Exercise objective :: If a line in the entries below holds the string "terminal", copy it.

Record set ::
((
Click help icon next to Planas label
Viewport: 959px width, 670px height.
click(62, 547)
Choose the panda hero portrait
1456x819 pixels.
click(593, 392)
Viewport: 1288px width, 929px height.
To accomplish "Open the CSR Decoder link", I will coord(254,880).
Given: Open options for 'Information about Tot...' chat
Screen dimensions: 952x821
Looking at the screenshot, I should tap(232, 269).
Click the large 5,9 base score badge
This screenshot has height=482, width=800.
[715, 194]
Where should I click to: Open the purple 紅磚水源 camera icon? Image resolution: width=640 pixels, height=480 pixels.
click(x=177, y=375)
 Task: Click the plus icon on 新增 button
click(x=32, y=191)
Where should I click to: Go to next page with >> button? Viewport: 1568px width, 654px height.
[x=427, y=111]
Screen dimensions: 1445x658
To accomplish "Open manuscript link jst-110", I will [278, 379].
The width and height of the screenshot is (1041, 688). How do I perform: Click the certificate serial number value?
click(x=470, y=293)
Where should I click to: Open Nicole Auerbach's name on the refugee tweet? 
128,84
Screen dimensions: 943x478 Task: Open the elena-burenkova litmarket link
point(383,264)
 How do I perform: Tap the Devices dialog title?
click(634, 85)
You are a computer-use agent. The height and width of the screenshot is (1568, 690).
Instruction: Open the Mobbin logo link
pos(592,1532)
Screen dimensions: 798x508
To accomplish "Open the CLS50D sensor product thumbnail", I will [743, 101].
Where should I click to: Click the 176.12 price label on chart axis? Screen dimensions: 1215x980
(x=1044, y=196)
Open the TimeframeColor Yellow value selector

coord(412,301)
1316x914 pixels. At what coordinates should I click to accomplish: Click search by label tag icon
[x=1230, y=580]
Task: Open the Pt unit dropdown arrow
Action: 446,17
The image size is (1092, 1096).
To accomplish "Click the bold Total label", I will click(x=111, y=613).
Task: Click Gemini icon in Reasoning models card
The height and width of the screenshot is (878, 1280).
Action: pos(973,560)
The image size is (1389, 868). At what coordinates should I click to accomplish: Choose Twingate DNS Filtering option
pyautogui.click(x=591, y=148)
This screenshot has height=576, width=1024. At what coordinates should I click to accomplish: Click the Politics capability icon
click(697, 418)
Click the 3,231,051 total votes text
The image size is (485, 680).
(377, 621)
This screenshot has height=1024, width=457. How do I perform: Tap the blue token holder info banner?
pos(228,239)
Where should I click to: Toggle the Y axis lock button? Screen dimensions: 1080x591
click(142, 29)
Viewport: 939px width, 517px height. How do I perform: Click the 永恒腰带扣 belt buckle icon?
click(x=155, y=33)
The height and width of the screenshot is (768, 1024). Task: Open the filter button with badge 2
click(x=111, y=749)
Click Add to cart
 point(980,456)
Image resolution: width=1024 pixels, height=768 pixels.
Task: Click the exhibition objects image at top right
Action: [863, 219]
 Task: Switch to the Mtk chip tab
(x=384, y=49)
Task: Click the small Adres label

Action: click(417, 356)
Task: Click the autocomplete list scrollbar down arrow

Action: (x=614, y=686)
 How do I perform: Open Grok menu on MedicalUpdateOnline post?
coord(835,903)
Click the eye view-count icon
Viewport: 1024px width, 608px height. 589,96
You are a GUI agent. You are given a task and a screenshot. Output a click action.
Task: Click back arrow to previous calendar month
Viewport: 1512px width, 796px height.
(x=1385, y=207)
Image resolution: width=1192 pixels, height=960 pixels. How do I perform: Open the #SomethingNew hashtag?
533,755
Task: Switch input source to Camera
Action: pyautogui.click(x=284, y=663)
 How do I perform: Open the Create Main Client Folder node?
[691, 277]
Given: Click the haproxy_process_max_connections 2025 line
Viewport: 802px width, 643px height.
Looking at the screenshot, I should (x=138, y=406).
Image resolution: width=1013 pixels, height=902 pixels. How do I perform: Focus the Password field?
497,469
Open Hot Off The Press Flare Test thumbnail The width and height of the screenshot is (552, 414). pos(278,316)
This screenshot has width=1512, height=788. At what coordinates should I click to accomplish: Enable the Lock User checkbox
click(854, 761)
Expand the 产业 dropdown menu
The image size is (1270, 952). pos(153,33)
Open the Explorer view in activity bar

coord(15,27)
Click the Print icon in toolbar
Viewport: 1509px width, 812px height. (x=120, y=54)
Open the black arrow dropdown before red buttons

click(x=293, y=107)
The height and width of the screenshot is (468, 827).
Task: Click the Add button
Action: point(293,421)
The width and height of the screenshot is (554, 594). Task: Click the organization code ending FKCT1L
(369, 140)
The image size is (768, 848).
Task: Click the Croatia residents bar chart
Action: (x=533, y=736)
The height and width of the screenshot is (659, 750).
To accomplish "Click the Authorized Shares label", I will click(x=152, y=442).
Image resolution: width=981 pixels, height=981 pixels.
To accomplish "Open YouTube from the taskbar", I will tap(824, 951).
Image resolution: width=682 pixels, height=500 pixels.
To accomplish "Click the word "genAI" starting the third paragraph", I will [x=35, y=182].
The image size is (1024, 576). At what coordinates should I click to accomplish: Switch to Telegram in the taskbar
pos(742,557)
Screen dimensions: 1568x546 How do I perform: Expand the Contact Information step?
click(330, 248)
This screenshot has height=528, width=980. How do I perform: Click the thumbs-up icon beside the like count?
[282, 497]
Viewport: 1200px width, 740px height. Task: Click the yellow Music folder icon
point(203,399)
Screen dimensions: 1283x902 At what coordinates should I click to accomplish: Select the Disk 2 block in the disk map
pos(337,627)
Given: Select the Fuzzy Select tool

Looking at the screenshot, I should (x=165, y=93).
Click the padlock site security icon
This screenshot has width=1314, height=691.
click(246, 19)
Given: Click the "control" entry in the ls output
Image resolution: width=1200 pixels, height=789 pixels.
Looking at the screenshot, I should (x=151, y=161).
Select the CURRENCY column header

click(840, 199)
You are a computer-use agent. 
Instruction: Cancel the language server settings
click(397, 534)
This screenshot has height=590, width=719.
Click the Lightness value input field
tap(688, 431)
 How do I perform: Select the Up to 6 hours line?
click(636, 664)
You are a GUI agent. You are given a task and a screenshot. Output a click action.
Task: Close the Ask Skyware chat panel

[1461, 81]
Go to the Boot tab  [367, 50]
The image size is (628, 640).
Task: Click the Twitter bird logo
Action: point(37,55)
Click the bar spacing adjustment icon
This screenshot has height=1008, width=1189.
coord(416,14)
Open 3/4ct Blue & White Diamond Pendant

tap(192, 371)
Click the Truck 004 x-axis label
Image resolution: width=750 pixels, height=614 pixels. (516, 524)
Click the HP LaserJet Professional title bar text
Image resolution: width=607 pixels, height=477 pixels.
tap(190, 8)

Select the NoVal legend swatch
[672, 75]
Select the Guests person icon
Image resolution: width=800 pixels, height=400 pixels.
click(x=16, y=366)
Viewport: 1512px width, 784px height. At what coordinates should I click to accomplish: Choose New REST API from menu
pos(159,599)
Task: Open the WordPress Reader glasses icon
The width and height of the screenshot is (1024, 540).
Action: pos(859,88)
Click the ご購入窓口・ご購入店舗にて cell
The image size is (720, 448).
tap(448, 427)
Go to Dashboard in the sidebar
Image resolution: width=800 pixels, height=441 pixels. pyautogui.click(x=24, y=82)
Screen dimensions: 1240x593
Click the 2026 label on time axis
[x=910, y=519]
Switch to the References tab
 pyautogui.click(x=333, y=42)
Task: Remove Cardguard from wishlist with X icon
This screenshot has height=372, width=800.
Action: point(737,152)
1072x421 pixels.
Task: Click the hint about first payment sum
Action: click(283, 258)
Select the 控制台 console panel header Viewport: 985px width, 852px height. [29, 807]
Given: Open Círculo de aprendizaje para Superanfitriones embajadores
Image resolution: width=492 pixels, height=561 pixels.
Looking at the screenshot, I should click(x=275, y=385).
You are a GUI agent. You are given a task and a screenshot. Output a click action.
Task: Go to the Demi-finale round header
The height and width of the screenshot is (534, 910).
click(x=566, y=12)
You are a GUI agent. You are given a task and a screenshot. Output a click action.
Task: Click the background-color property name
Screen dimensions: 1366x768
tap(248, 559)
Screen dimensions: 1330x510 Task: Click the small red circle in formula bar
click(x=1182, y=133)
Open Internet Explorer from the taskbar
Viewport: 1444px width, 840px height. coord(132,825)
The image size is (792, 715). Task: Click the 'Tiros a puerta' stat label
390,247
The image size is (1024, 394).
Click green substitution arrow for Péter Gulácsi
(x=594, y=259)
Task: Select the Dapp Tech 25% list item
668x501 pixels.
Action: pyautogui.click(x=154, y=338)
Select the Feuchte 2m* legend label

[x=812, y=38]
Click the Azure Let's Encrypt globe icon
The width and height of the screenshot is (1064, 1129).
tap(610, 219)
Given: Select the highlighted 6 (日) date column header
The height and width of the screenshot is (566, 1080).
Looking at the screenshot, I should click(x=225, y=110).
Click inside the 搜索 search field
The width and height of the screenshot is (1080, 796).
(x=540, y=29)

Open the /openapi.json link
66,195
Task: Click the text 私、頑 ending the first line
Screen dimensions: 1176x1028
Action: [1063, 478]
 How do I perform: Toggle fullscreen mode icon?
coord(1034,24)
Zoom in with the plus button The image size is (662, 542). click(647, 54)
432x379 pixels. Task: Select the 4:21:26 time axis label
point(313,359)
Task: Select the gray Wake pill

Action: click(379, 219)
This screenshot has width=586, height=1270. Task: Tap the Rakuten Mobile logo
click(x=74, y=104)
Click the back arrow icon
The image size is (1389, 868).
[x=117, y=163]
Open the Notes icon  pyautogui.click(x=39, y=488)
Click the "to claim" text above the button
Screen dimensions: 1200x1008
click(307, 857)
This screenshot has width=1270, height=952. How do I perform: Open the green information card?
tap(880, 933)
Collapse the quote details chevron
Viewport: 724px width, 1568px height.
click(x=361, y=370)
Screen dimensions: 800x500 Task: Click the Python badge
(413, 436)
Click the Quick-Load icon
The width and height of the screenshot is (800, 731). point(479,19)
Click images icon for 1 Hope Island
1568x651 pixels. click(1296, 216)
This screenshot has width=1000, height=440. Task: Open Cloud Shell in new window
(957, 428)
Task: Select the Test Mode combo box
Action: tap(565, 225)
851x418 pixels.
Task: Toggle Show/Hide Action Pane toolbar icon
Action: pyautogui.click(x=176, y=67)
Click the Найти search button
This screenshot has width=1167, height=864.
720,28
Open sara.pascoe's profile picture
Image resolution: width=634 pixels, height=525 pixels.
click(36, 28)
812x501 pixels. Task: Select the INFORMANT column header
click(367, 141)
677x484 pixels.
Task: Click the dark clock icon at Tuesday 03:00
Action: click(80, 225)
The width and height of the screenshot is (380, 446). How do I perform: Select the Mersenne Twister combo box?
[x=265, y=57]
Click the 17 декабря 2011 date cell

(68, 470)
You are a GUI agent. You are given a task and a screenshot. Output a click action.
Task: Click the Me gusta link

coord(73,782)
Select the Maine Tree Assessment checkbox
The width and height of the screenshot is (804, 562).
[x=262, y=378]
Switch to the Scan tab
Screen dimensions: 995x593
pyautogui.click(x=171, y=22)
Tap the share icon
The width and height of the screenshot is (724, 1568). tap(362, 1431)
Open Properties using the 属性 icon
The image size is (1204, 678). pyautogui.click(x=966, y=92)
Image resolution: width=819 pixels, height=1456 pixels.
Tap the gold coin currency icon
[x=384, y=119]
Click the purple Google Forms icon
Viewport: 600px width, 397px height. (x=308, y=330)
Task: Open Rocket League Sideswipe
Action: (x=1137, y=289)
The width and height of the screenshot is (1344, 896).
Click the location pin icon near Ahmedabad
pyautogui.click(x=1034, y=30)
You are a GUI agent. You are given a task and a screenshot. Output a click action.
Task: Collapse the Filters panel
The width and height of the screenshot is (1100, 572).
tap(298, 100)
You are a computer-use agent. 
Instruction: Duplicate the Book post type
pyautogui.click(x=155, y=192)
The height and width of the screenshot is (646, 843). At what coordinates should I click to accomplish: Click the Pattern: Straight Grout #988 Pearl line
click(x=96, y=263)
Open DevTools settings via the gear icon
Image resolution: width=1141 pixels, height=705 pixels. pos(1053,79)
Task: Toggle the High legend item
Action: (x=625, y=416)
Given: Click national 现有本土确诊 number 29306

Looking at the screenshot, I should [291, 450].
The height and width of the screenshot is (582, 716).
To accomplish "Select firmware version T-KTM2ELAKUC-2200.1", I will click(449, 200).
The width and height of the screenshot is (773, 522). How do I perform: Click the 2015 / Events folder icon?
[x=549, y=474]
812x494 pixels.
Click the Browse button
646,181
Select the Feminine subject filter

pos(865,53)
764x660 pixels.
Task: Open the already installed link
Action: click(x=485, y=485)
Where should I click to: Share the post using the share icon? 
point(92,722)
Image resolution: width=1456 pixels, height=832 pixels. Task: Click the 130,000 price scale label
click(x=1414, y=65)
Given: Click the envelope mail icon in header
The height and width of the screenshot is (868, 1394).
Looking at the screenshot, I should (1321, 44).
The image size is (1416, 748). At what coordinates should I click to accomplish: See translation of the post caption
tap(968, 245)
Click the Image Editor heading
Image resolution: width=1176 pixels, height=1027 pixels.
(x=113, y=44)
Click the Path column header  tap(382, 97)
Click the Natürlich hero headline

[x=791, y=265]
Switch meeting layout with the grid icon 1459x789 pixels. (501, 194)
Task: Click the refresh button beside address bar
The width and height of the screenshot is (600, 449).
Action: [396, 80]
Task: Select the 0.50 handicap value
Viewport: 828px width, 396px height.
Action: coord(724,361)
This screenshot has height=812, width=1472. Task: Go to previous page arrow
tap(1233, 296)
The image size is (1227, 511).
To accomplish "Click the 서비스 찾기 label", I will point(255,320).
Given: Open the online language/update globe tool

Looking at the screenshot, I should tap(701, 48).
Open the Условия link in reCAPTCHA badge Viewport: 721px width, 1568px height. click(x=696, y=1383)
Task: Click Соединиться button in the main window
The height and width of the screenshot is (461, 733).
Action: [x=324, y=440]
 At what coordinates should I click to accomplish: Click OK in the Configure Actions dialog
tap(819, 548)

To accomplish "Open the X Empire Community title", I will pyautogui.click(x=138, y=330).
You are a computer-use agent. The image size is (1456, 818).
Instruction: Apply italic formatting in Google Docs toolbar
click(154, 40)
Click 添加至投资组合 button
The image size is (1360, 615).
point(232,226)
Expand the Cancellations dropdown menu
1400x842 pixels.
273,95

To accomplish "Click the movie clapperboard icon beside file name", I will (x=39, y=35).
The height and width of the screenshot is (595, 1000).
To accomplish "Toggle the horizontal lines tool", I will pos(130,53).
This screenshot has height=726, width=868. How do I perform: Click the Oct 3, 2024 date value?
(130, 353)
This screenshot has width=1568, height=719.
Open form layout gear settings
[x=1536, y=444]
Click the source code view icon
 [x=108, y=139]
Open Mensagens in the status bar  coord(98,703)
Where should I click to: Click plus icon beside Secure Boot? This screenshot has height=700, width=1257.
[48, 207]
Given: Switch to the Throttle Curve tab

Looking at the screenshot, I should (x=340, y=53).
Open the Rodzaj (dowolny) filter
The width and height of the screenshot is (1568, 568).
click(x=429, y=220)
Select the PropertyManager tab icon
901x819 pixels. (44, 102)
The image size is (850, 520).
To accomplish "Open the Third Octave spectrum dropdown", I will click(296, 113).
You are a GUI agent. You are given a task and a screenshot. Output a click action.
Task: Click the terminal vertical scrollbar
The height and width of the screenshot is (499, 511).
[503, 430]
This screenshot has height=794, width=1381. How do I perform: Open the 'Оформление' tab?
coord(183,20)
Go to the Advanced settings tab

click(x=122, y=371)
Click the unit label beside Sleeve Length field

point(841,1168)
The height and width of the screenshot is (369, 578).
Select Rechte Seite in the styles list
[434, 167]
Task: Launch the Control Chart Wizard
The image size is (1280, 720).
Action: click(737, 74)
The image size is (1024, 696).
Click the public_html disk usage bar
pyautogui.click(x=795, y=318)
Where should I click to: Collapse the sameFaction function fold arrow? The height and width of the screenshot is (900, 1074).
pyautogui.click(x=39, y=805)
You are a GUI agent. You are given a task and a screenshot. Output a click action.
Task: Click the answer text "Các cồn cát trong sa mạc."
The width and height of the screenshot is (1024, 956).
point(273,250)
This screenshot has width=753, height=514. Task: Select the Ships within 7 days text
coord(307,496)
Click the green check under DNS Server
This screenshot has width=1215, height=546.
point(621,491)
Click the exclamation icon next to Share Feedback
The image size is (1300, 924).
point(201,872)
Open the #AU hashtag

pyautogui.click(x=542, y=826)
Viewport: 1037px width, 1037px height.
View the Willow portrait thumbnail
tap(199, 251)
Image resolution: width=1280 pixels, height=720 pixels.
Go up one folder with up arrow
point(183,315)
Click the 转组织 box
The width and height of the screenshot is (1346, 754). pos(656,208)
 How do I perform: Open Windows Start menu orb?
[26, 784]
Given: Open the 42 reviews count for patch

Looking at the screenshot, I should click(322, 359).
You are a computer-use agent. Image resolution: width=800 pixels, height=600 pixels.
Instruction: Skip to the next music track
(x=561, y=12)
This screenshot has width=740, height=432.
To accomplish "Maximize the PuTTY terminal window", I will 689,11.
))
Output for this exercise ::
Task: Click the terminal vertical scrollbar
To accomplish "Maximize the PuTTY terminal window", I will 689,11.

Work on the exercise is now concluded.